Cependant: saint Paul dit aux Corinthiens : « Ni les fornicateurs, ni les adultères, ne posséderont le royaume de Dieu. » Or, parmi eux il y a beaucoup de personnes qui s’adonnent aux oeuvres de miséricorde. Les miséricordieux ne parviendront donc pas tous au royaume éternel, et quelques-uns d’entre eux seront punis éternellement.
En outre, il est dit en saint Jacques « Qui conque a observé toute la loi, mais l’enfreint sur un point, est coupable de tout. » Donc, celui qui garde la loi au sujet des oeuvres de miséricorde, mais néglige d’autres bonnes oeuvres, est coupable de transgression de la loi, et sera puni éternellement.
Conclusion: Comme dit saint Augustin, certains affirmèrent que ceux qui possèdent la foi catholique ne seraient pas tous libérés de la peine éternelle, mais seulement ceux qui se livrent aux oeuvres de miséricorde, même s’ils sont coupables d’autres crimes.
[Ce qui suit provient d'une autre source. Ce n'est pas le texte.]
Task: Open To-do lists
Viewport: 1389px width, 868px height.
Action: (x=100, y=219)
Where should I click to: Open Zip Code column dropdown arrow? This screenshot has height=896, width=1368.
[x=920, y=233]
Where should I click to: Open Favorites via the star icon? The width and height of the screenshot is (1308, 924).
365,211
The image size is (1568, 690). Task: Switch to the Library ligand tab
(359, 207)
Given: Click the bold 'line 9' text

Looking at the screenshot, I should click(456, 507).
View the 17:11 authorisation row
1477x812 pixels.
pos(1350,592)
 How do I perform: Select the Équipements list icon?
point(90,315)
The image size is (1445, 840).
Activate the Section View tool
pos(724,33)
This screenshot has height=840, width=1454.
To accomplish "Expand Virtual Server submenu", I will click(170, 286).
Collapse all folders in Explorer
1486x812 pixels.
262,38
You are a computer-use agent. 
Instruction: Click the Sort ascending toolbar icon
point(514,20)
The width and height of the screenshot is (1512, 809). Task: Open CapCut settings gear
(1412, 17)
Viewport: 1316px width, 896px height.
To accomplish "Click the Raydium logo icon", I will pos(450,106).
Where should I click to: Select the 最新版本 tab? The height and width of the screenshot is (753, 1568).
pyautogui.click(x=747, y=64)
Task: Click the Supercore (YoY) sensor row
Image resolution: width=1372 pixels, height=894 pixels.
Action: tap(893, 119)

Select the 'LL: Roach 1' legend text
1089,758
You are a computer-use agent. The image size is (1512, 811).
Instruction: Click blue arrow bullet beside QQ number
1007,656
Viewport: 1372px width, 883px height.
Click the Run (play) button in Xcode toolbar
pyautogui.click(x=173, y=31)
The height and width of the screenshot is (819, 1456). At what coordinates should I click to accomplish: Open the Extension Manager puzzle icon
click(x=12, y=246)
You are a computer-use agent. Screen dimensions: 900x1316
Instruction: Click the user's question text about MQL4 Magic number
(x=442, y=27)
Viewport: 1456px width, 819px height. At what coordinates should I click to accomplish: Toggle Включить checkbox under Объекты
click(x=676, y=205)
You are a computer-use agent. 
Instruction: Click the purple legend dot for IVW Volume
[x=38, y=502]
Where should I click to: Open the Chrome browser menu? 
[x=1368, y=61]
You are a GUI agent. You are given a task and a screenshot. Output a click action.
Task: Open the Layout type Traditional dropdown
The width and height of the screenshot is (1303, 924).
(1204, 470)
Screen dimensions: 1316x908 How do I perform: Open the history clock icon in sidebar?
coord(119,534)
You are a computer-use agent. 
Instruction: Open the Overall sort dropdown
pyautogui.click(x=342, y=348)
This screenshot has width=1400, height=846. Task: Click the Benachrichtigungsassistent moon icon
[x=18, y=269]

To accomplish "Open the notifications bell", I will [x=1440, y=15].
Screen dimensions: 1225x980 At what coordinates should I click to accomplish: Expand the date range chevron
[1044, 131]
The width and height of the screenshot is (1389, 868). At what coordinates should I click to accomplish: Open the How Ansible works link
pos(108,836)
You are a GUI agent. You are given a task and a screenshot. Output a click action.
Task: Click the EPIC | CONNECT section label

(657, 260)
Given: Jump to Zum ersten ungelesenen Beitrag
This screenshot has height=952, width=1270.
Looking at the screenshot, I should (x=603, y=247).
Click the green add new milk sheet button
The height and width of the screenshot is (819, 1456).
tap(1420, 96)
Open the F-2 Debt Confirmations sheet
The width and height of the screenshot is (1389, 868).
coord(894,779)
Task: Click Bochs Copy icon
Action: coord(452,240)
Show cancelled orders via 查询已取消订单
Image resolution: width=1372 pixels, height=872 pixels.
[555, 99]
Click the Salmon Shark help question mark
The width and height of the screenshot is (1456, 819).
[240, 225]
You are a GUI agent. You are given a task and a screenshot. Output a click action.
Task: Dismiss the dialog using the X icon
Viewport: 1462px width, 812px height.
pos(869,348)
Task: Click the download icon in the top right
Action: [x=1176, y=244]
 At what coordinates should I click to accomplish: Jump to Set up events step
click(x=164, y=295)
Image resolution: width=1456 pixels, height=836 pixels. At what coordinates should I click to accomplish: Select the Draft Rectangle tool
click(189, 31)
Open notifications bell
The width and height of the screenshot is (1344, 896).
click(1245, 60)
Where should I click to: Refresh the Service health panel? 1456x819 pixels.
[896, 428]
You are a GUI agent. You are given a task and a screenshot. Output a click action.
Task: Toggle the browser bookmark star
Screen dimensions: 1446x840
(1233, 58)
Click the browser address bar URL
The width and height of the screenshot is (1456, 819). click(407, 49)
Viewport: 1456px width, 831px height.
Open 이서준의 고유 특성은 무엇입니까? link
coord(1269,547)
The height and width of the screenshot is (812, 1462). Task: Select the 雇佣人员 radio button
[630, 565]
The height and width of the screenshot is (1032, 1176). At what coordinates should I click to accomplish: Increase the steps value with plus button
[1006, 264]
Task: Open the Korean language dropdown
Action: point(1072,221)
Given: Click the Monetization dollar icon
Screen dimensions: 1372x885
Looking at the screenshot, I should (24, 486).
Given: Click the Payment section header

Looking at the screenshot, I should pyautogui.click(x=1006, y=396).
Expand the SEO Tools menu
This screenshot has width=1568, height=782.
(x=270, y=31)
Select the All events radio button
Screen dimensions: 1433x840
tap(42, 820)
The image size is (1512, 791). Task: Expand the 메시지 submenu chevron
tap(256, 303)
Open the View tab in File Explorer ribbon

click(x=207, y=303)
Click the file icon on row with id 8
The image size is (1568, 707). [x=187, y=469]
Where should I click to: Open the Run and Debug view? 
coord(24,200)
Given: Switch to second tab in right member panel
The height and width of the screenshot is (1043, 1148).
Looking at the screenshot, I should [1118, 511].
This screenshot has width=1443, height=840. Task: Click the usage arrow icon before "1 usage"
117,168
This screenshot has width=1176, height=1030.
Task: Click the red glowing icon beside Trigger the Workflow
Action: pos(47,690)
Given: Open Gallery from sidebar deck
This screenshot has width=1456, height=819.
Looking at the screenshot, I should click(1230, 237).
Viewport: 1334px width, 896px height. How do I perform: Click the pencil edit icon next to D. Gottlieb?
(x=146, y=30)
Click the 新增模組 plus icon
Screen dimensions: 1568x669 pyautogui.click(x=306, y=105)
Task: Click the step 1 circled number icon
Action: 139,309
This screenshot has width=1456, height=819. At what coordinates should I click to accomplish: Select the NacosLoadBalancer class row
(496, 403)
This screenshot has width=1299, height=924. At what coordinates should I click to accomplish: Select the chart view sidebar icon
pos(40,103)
Mais cela ne peut être, car sans la charité rien n’est agréable à Dieu, et rien ne peut servir à mériter la vie éternelle. Or, il y a des personnes qui pratiquent la miséricorde sans avoir la charité. Pour elles, rien ne sert à obtenir la vie éternelle, ni à les libérer du châtiment éternel, comme nous le voyons dans l’épître aux Corinthiens. Cela apparaît surtout absurde à propos des voleurs, qui s’emparent de beaucoup de biens, mais font quelques dons par miséricorde. On doit donc dire que tous ceux qui meurent en état de péché mortel ne seront libérés du châtiment éternel, ni par leur foi, ni par leurs oeuvres de miséricorde, même après un très long espace de temps.
Solutions : 1. Ceux-là seuls obtiendront miséricorde, qui exercent la miséricorde d’une manière bien ordonnée. Ce n’est point le cas de ceux qui, en faisant miséricorde aux autres, se négligent eux-mêmes, et s’attaquent à eux- mêmes en agissant mal. Ceux-là ne recevront pas une miséricorde qui les absoudrait totalement, même s’ils reçoivent une miséricorde qui les soulage de quelque partie de leurs peines.
2. La discussion judiciaire n’est pas instituée seulement au sujet des oeuvres de miséricorde, parce que certains seront punis éternellement uniquement à cause de leur négligence à cet égard. Mais tous ceux-là seront libérés de la peine éternelle due à leurs péchés, qui auront obtenu la rémission de ceux-ci grâce aux oeuvres de miséricorde, « en se faisant des amis avec le mammon d’iniquité. »
3. Cette parole du Seigneur s’adresse à ceux qui demandent la rémission de leur dette, non à ceux qui demeurent dans leur péché. Dès lors, ceux-là seuls qui font pénitence obtiennent, par leurs oeuvres de miséricorde, le pardon qui les délivre totalement.
4. La glose de saint Ambroise parle du péché véniel, dont quelqu’un, après les peines purificatrices, qu’il appelle châtiment, sera absout, à cause de ses oeuvres de miséricorde. Ou bien, s’il parle de péril du péché mortel, on doit l’entendre en ce sens que, se trouvant encore en cette vie, ceux qui sont tombés dans les péchés charnels par fragilité, seront disposés à la pénitence, à cause de leurs oeuvres de miséricorde.
Un tel pécheur ne périra pas, parce que grâce à ces oeuvres il sera disposé de telle sorte qu’il ne périra pas, par le Seigneur qui est béni dans les siècles des siècles. Amen.